[begin MATERIAL TO PROCESS]
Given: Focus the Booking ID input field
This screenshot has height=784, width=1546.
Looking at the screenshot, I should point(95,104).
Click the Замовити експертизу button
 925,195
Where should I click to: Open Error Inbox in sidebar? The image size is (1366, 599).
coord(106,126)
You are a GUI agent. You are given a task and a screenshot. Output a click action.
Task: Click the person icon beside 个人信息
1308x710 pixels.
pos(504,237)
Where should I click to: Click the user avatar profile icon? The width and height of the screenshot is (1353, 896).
[end MATERIAL TO PROCESS]
• **WORK REQUIRED**: Locate every line in the listing above that contains the string "icon", and copy each one in full.

• **SOLUTION TO THIS TASK**:
Task: Click the person icon beside 个人信息
Where should I click to: Click the user avatar profile icon? The width and height of the screenshot is (1353, 896).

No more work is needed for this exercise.